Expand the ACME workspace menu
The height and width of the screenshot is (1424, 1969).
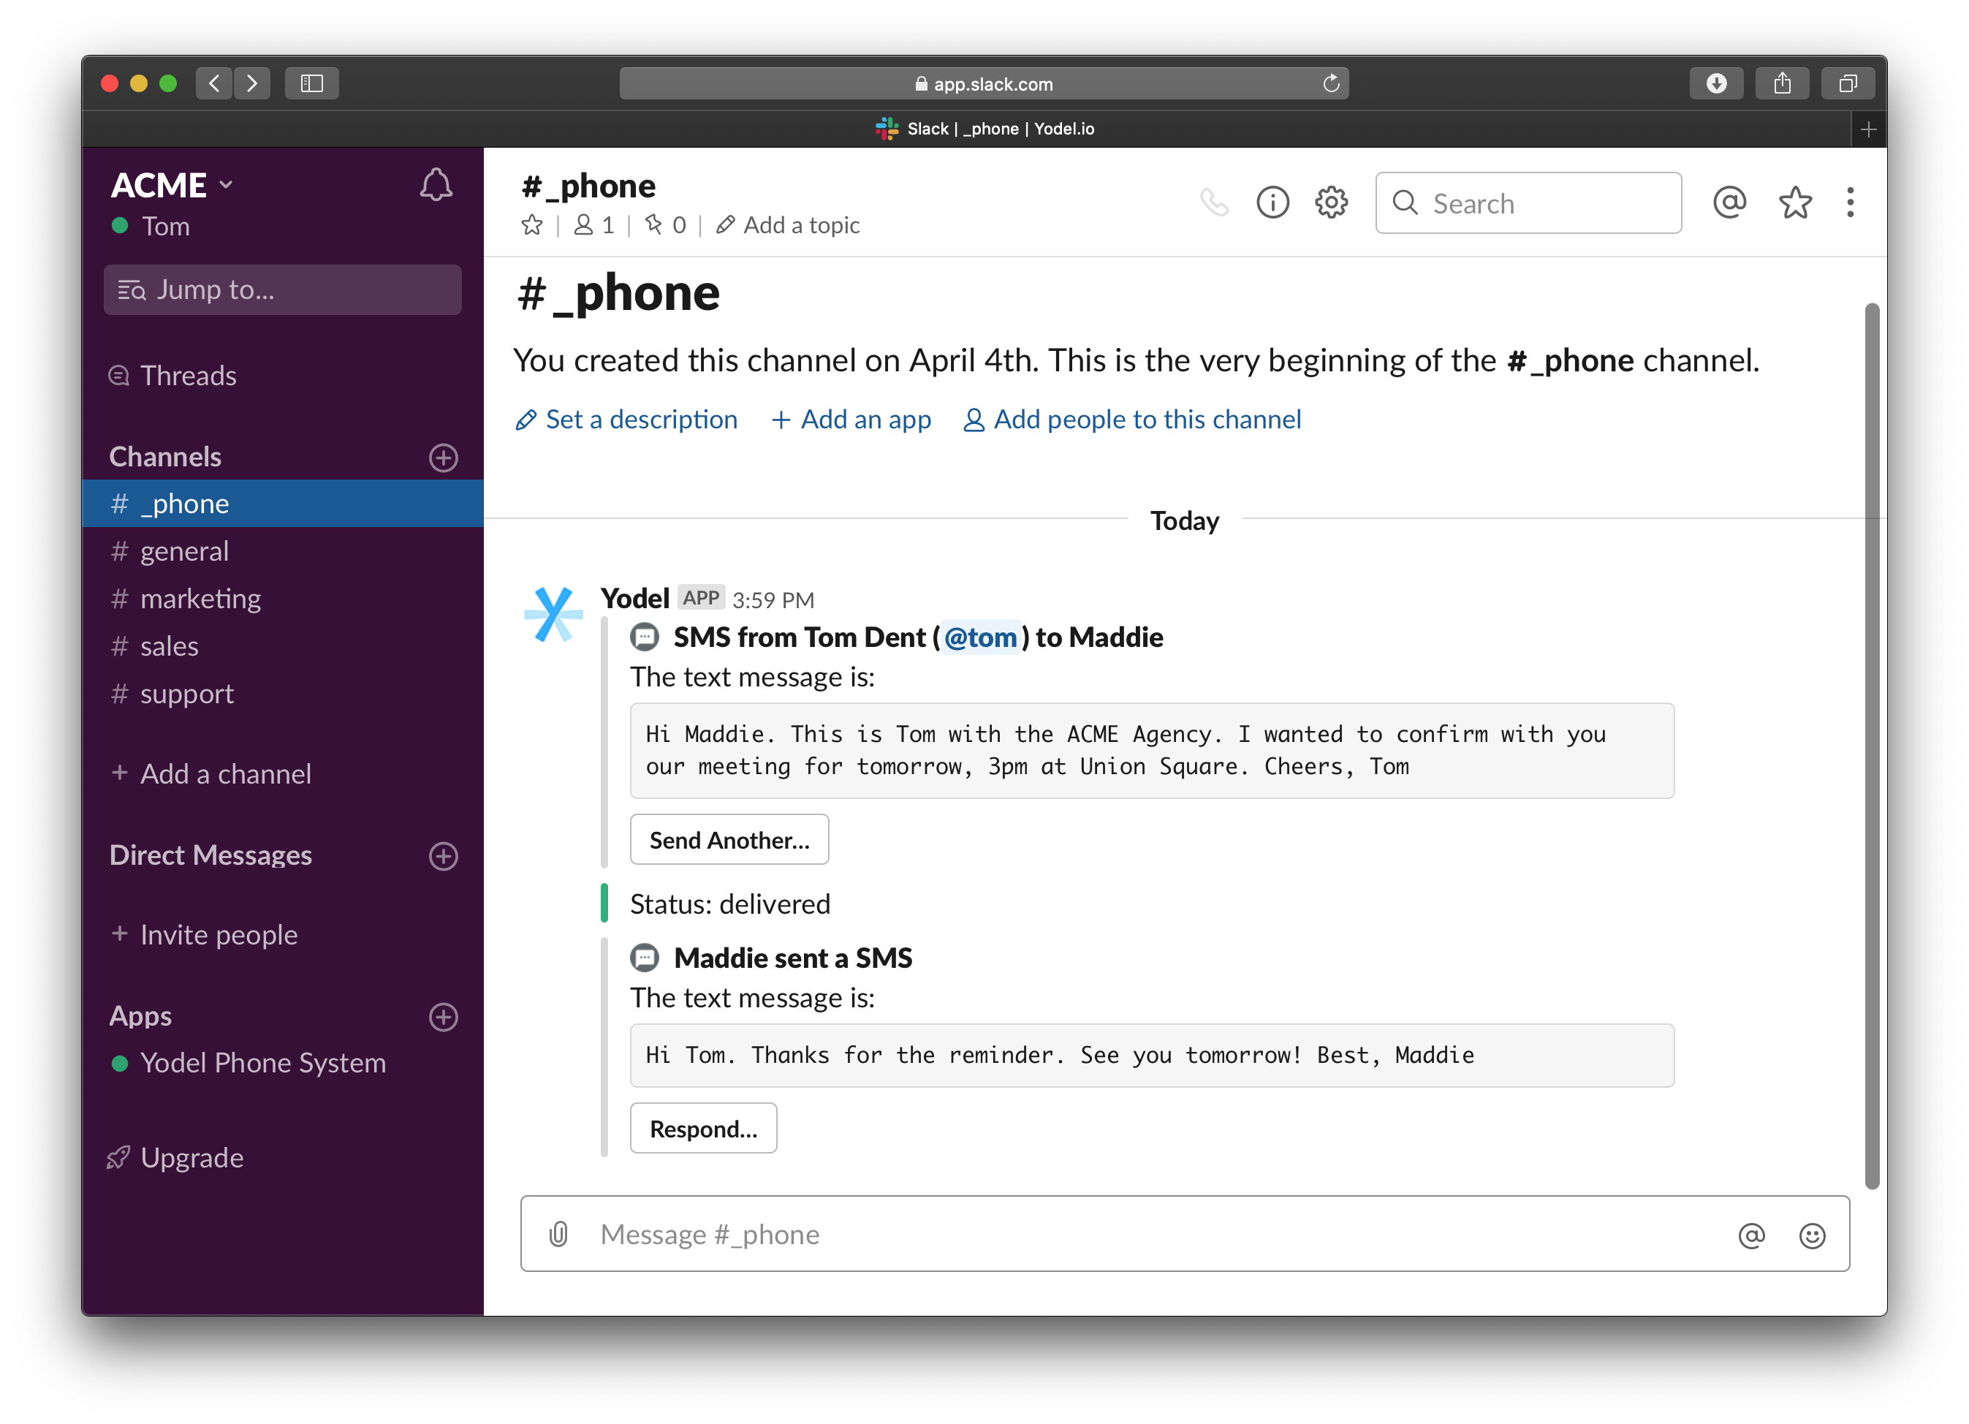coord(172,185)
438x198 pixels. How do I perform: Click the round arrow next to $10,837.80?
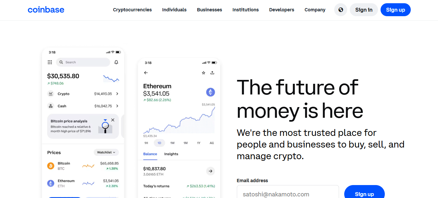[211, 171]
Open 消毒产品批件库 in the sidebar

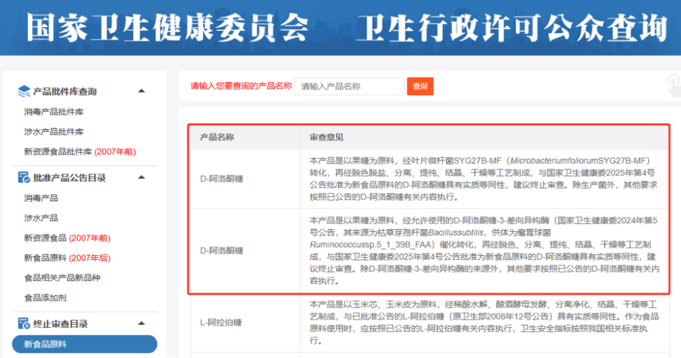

#### Objective:
Alter the entries from the line containing "438x198 pixels. How" through the end of the entries by substituting "navigation panel" for "sidebar" and keeping everything else unchanged. Leave the pictures out of your answer.

#### Result:
438x198 pixels. How do I perform: Click the round arrow next to $10,837.80?
[211, 171]
Open 消毒产品批件库 in the navigation panel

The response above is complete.